Text passage Block Start

Arizona Appeals Court to Hear Challenge To Scholarships for Special Needs and Foster Children

J. Justin Wilson
J. Justin Wilson · April 21, 2008

Phoenix—The fate of two Arizona programs that provide educational opportunities to special needs and foster children will be on the line this Wednesday, April 23, as the state Court of Appeals in Tucson hears oral argument in a legal challenge to the programs. Opponents are asking the court to overturn a lower court ruling upholding the scholarship programs under the Arizona Constitution.

“These scholarships offer hope for stability and hope for specialized instruction to two of Arizona’s most vulnerable classes of children,” said Tim Keller, executive director of the Institute for Justice Arizona Chapter, which represents families defending the program. “Fortunately, as the lower court ruled, the Arizona Constitution and state Supreme Court precedent are on the side of the kids.”

The scholarships have been a tremendous help to Andrea Weck, a single mom living in Scottsdale, Ariz., and raising three little girls, including six-year-old Lexie who has been diagnosed with autism, cerebral palsy and mild mental retardation. Lexie was making few academic gains and virtually no social progress in her public school. But she is now thriving at the Chrysalis Academy, a private school that specializes in educating children with autism and related disabilities.

Text passage Block End

» **Exercise requirements**
List every person named in the article above about the court challenge to Arizona's scholarships for special needs and foster children.

Exercise data Block Start

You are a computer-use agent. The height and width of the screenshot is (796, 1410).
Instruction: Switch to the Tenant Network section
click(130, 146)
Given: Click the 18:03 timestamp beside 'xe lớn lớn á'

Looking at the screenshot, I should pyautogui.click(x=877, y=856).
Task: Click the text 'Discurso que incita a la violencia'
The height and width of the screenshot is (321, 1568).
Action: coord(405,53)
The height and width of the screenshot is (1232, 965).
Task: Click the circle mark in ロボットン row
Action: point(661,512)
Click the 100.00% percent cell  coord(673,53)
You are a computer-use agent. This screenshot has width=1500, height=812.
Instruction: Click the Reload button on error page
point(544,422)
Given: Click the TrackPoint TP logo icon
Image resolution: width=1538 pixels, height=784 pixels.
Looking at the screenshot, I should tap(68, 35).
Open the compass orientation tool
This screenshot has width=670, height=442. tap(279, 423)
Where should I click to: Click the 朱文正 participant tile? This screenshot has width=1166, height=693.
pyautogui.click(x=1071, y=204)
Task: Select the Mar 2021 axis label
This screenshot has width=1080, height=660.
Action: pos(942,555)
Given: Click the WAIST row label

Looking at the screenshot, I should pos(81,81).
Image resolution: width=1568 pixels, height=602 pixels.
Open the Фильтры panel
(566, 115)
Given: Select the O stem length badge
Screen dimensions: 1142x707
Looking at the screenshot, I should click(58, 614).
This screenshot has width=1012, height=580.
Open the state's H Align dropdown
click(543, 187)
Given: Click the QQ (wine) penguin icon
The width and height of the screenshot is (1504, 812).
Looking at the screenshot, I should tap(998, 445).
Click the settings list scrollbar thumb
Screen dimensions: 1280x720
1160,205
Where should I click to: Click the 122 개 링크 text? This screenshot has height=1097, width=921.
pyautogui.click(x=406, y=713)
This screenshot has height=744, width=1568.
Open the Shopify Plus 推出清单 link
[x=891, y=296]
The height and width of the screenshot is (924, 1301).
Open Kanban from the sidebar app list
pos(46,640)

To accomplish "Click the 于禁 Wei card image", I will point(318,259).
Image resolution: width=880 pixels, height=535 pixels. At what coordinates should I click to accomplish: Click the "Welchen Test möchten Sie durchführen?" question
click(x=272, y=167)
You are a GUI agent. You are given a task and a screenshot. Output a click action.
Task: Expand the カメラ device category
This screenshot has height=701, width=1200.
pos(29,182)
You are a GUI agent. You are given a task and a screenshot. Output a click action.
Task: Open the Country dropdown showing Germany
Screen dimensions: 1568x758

Exercise data Block End

» **Exercise answer**
J. Justin Wilson, Tim Keller, Andrea Weck, Lexie